Rdc : tensions politiques après validation du référendum constitutionnel
La décision rendue par la Cour constitutionnelle, avalisant la loi relative à l’organisation d’un référendum, relance un bras de fer politique en République démocratique du Congo. Entre le pouvoir en place et l’opposition, les lignes semblent plus que jamais figées.
Pour les forces de l’opposition, regroupées notamment au sein de la coalition Article 64, cette validation judiciaire ouvre la porte à une révision controversée de la Constitution. Une perspective qu’elles rejettent avec véhémence. Prince Epenge, porte-parole du mouvement, appelle à la mobilisation générale :
Nous ne plierons pas. Nous mettrons toute notre énergie pour que cette loi ne devienne jamais effective dans notre pays.
Le peuple congolais est en colère. Qu’il reste debout, déterminé et prêt à s’opposer fermement au troisième mandat et à toute tentative de fragmentation du pays.
Cette fermeté affichée par l’opposition contraste avec les inquiétudes exprimées par une partie de la population kinoise. Nombreux sont ceux qui redoutent que les prochaines mobilisations ne s’accompagnent de violences incontrôlables.
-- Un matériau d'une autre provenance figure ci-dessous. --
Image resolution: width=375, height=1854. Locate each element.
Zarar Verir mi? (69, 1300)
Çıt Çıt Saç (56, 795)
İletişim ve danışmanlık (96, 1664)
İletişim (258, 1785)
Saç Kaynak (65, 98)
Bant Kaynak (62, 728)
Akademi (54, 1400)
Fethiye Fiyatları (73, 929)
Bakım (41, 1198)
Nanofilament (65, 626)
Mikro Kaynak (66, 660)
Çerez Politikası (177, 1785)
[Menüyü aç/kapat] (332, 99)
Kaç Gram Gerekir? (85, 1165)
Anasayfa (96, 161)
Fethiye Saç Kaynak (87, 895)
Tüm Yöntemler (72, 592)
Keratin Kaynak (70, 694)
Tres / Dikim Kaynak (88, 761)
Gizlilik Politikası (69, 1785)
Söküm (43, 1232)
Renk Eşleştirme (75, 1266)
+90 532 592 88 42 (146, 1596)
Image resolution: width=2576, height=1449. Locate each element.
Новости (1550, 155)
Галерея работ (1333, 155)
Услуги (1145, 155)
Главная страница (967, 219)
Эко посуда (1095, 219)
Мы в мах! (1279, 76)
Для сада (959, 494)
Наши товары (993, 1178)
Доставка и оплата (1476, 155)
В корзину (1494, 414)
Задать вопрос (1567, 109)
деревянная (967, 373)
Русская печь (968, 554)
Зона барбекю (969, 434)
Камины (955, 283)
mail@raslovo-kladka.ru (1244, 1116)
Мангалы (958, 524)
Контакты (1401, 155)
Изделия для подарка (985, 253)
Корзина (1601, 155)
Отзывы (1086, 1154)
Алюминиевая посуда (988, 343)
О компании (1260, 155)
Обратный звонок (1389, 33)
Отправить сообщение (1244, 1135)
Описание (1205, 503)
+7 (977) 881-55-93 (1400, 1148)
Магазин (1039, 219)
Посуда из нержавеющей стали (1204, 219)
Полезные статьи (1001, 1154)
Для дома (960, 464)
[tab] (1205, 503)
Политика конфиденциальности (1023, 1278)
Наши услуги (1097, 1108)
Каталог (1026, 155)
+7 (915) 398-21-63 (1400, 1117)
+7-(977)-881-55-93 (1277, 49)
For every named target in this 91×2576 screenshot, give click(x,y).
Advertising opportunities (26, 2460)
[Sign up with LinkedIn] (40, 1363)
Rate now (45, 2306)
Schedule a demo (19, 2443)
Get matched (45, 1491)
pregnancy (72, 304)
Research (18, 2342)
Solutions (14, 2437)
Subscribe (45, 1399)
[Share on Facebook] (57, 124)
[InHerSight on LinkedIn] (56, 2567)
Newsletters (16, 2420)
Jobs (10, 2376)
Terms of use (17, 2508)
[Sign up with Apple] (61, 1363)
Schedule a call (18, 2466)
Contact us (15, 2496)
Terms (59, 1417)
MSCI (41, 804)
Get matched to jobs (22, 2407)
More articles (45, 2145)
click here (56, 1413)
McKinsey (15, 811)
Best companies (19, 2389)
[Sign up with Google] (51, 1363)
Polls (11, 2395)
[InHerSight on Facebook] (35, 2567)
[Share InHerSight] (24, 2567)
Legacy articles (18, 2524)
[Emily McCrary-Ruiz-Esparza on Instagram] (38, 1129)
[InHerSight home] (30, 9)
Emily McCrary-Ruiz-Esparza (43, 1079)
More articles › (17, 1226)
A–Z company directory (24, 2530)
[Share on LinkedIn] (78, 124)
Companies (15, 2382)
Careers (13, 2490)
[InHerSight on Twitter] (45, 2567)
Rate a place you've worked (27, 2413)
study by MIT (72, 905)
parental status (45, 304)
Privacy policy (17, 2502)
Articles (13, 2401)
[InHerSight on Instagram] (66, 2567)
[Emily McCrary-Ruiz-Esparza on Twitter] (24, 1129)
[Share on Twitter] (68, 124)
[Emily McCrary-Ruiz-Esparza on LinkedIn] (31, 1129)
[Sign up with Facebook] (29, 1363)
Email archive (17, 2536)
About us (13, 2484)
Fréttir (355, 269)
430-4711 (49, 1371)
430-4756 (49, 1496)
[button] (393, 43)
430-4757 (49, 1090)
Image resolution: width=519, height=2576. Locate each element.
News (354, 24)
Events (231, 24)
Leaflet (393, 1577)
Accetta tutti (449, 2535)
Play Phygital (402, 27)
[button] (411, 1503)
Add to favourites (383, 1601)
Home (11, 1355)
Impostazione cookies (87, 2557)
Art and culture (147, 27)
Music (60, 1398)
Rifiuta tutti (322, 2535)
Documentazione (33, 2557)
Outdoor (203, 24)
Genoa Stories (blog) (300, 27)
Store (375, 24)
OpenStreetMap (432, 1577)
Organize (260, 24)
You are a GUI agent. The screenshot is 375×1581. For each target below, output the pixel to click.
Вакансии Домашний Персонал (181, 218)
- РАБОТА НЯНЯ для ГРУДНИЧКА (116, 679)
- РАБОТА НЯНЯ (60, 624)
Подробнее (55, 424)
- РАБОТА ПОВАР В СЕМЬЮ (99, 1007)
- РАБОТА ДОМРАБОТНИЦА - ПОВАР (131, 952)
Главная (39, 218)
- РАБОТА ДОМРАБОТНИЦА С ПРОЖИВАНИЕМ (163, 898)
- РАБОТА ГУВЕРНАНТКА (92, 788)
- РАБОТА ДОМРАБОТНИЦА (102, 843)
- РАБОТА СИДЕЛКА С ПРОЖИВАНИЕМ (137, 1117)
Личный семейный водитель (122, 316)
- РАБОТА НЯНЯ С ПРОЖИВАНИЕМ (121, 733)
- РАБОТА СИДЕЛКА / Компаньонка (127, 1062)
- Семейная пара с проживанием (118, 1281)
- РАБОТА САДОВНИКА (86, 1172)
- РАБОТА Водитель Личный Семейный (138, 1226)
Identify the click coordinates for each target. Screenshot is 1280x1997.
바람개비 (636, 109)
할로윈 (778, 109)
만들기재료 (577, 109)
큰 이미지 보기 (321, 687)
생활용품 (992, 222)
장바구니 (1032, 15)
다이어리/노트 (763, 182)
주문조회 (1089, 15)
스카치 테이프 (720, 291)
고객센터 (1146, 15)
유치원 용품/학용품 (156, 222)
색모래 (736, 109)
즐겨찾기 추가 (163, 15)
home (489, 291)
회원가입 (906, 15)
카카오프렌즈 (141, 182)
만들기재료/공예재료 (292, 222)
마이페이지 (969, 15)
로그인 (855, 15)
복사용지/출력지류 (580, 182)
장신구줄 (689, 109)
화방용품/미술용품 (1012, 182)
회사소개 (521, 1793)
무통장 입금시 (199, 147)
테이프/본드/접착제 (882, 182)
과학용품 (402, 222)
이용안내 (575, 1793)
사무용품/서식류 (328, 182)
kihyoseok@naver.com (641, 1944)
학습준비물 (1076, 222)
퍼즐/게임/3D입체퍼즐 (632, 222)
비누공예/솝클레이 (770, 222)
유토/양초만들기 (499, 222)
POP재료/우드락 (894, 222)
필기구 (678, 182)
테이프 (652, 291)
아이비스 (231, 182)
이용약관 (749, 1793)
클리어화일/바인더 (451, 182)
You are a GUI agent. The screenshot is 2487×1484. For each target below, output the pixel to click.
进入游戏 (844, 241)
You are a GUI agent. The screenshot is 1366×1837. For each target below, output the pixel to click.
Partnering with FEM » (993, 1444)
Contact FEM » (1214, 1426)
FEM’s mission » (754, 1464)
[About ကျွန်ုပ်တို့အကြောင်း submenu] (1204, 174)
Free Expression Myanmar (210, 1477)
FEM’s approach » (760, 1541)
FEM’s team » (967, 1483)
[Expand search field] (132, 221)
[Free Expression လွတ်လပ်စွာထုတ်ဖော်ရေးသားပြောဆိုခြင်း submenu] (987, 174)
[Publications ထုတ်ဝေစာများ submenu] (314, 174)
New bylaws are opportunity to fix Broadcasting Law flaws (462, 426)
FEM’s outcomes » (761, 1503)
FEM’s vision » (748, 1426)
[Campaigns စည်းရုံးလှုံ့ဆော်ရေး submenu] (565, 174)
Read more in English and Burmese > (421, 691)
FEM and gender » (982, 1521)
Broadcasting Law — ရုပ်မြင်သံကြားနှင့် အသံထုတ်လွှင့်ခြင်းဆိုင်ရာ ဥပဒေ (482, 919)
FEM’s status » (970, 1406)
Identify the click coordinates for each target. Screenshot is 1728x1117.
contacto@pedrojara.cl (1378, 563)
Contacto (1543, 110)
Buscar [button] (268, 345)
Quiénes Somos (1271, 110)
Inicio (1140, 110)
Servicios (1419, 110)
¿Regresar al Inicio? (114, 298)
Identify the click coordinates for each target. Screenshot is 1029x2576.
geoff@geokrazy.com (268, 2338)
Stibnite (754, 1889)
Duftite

Des craintes grandissantes à Kinshasa
Alors que les dirigeants de la coalition Article 64 finalisaient leur stratégie lors d’une réunion en soirée, plusieurs habitants de la capitale exprimaient leurs appréhensions. Pour l’un d’eux :
Comment être certain que leurs revendications s’exprimeront dans le calme ? Il faut éviter à tout prix que des vies innocentes soient sacrifiées.
Un autre habitant s’inquiète de la tournure que pourraient prendre les événements :
Cette décision judiciaire risque d’envenimer encore davantage le climat politique en RDC. Qui en paiera le prix ? Ce sera la population.
Certains citoyens pointent du doigt le pouvoir en place, l’accusant de manipuler la situation pour discréditer les mouvements oppositionnels. Ce sont les autorités qui attisent les tensions en envoyant des provocateurs lors des rassemblements, dénonce l’un d’eux.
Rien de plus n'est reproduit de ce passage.